Tracy City Council OKs budget, 7% levy

By Per Peterson

The Tracy City Council on Monday adopted the 2022 preliminary budget and 7% tax levy. The preliminary tax levy must be certified by the county by Sept. 30.

The final levy will be approved at the council’s Truth In Taxation meeting at 7 p.m. on Dec. 13. Before then, the levy cannot be raised, but it can be lowered.

“We really feel this is a budget that can maximize our community investments as much as possible,” Tracy City Administrator Erik Hansen said. “The more that we can put back into our community, the better tax dollars are spent.”

The total expenditures for the 2022 preliminary budget are $14,626,573 on revenues of $10,013,635. More than half of the budget expenses will be used for capital outlay projects because of the Phase 3 infrastructure project.

The net position is projected to decrease $82,363 due to the use of $88,000 in unrestricted fund balance from the sewer fund for street maintenance.

The general fund has a projected net reduction in fund balance of $138,668 due to the use of fund balance for capital projects. Capital outlay projects will total $7,710,718 in 2022, with the bulk of those expenditures coming from the Phase 3 infrastructure project.

Long-term debt service payments will total $1,359,458. The property tax levy will total $1,334,887 — a 7% increase over the 2021 tax levy. All monies from the increase will be used for the City’s five-year capital improvement plan.

Fee increases in the 2022 budget include a 3% increase in water fees, 8% bump in sewer fees and a $.25 monthly increase in storm water fees. There are also minor increases in some fees at the aquatic center, building permits, and airport hangar rent. The amount of Local Government Aid the City will receive is projected to be $970,421. The budget includes a 2.5% decrease in operational expenses compared to the 2021 budget. Also, the City will see a 2.5% COLA for all employees, per its union contract.

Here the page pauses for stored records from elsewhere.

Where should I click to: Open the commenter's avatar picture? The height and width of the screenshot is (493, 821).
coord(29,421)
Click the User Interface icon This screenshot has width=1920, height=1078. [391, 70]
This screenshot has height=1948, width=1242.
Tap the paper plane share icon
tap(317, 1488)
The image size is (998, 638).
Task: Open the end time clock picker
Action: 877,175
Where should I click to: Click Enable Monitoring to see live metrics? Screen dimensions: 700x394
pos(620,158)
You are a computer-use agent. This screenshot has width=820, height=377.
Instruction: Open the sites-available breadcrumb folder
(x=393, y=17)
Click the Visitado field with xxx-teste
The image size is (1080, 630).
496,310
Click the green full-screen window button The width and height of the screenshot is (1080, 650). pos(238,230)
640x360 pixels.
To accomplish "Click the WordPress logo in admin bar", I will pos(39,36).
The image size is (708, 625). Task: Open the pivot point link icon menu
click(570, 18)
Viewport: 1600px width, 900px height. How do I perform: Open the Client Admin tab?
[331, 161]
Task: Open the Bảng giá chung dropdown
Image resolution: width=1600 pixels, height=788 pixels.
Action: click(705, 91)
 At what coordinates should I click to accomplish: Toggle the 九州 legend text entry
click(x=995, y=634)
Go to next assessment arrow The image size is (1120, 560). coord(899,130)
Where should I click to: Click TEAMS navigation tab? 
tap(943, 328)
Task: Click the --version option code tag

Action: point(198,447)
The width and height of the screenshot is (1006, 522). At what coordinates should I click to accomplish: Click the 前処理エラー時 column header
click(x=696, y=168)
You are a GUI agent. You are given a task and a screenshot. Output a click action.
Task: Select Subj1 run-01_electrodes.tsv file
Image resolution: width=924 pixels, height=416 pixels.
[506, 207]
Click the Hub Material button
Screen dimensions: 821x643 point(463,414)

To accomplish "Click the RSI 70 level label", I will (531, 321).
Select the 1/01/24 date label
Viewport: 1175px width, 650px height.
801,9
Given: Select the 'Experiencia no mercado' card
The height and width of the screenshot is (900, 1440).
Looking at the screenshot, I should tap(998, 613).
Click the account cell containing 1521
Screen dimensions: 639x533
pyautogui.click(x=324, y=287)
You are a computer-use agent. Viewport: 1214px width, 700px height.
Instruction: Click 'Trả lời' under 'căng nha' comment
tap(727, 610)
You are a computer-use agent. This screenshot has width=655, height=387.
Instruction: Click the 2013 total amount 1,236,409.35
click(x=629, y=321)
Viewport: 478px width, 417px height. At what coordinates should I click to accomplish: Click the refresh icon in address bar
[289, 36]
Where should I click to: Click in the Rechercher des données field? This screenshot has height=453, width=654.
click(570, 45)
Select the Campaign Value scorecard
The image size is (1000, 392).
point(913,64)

The City’s long-term debt will decline in 2022 with the retirement of the 2016B bonds, but the City projects a significant increase in debt service in 2023 because of the refinancing of the 2019 temporary bond for the Phase 3-A street project into an $8.4 million long-term USDA bond. Debt service will then decline again in 2026.

The budget and levy were approved unanimously after a motion by council member Dave Tiegs and a second by council member Seth Schmidt.

“We really believe that this budget maintains services, while containing some costs through better budget tracking,” Hansen said. “We’re going to support growth through some very significant community investments — $7.7 million is a lot of money to put into a community this size. We’re doing a lot in this budget for the community.”